> [Activity]
All lines from the one bearing "Viewport: 242px width, 232px height." through the end of the data below must be printed exactly as they stand, with pictures removed.

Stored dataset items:
------------------------------------------------

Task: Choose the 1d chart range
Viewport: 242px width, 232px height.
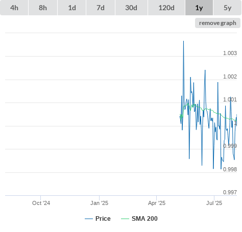Action: (72, 8)
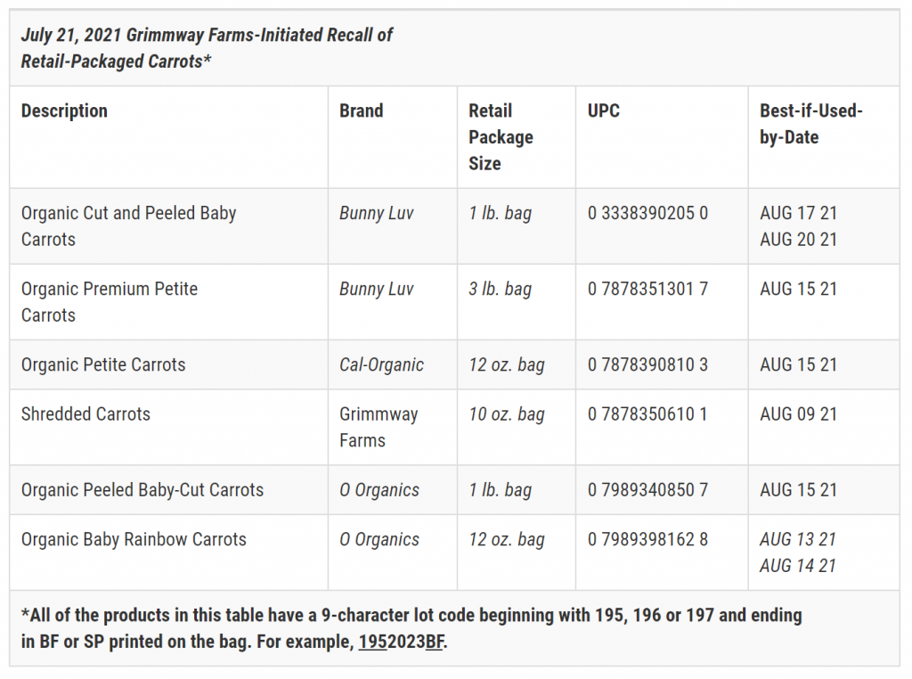Viewport: 912px width, 679px height.
Task: Click Organic Peeled Baby-Cut Carrots description
Action: (x=143, y=490)
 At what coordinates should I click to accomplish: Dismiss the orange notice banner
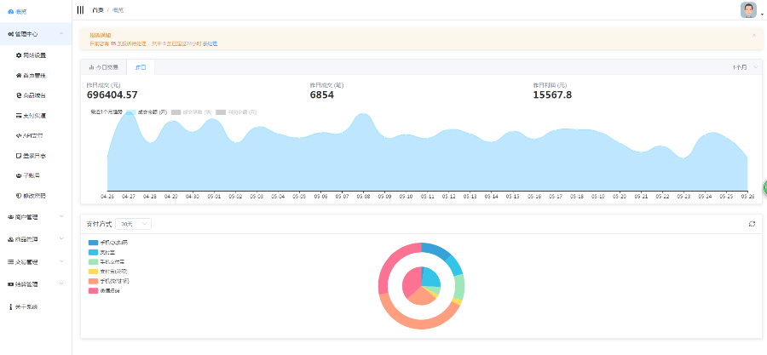coord(754,35)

------------------------------------------------

> [Exercise response]
Viewport: 242px width, 232px height.
Action: (72, 8)
Viewport: 912px width, 679px height.
Task: Click Organic Peeled Baby-Cut Carrots description
Action: (x=143, y=490)
 At what coordinates should I click to accomplish: Dismiss the orange notice banner
coord(754,35)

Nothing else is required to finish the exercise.